Howe received a Prog God award at the 2018 Progressive Music Awards in September.

Keith Levene, one of the founder members of the Flowers of Romance, The Clash and Public Image Ltd cited Howe as one of his main influences and "the greatest fucking guitarist in the world", and progressive rock as a genre he particularly liked.

== Personal life ==
Howe started a relationship with Pat Stebbings in 1968. They married in a register office in Burnt Oak. She gave birth to his son Dylan in 1969, while living in London. They divorced within two years and Howe received custody. Dylan was a member of the Blockheads, is part of the Steve Howe Trio with his father, and toured alongside him as Yes's second drummer in 2017.

Howe married his wife Janet Osborne in 1975. They had three children: Virgil, Georgia and Stephanie. Virgil was a member of the rock/R&B band Little Barrie, and died on 11 September 2017.

In 1972, Howe became a vegetarian; since then, he and his wife have embraced the macrobiotic diet. He also avoids taking unnecessary pharmaceutical drugs, preferring alternative medicine and homeopathy. (Note: In his memoirs, Howe recalls deciding after a particularly enjoyable LSD trip he took along with then-Yes keyboardist Tony Kaye while recording The Yes Album that he would not spoil the memory by taking the drug again.) He ate his last meat meal during a North American tour with Yes in 1971.

Howe has practiced Transcendental Meditation daily since adopting it in 1983.

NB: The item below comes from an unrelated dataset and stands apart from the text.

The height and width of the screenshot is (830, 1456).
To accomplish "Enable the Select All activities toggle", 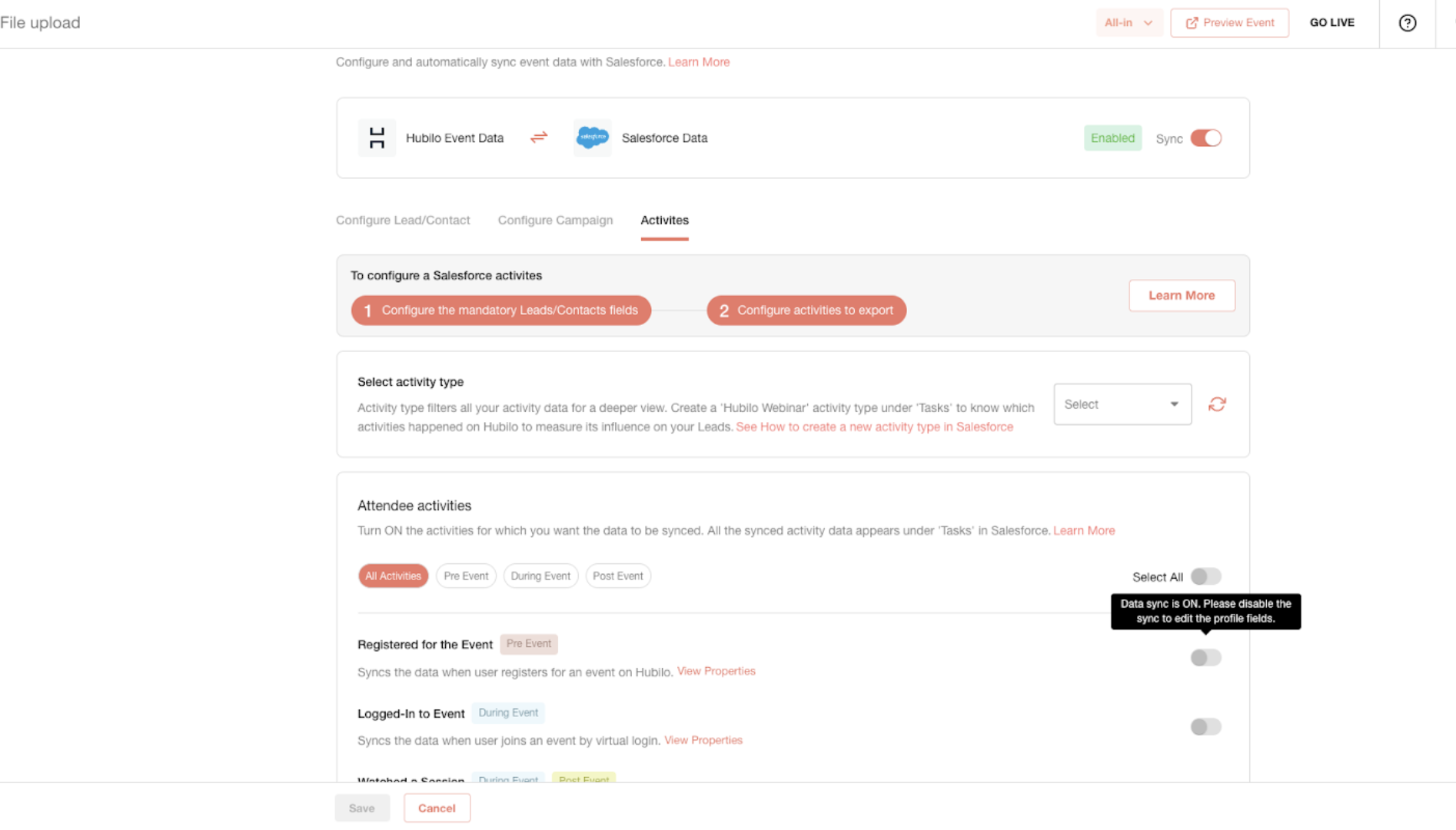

As a result of some accidents and near-accidents, particularly the one that injured then-keyboardist Tony Kaye badly enough to require the cast he is wearing on the cover of The Yes Album, in his early days with Yes, when the band traveled to dates around England in a small Rover, Howe has always preferred to travel by personal automobile, either driving himself or, more recently, with an "attentive" personal driver. In 1977 he bought a Bristol 411 Series 5, which he describes as "extremely high-quality ... a truly thrilling car to drive", although it had to be started with careful attention to the choke. Bristol stored it for him when he was out of the country on tour, and in 1992 he sold it back to them, with 55000 mi on it, at a profit. Since then Howe and his wife have driven, or been driven in, exclusively Mercedes-Benz products.

== Discography ==

- Studio albums

- Beginnings (1975)
- The Steve Howe Album (1979)
- Turbulence (1991)
- The Grand Scheme of Things (1993)
- Mothballs (1994)
- Masterpiece Guitars with Martin Taylor (1996)
- Quantum Guitar (1998)
- Portraits of Bob Dylan (1999)
- Natural Timbre (2001)
- Skyline (2002)
- Elements (2003)
- Spectrum (2005)
- Motif (2008) – Compilation
- Time (2011)
- Love Is (2020)
- Motif Volume 2 (2023) – Compilation
- Guitarscape (2024)

- Homebrew album series

- Homebrew (1996)
- Homebrew 2 (2000)
- Homebrew 3 (2005)
- Homebrew 4 (2010)
- Homebrew 5 (2013)
- Homebrew 6 (2016)
- Homebrew 7 (2021)

==Bibliography==
- The Steve Howe Guitar Collection, Steve Howe with Tony Bacon (Photography: Miki Slingsby). First British Edition published by Balafon 1994 (ISBN 978-1-871547-64-1). A book detailing with photographs Steve Howe's collection of guitars, lutes, lyres, mandolins and pedal steel guitars.
- Steve Howe Guitar Pieces, Steve Howe tablatures, 1980, Wise Publications; rééd. éd. International Music Publications, avril 2000.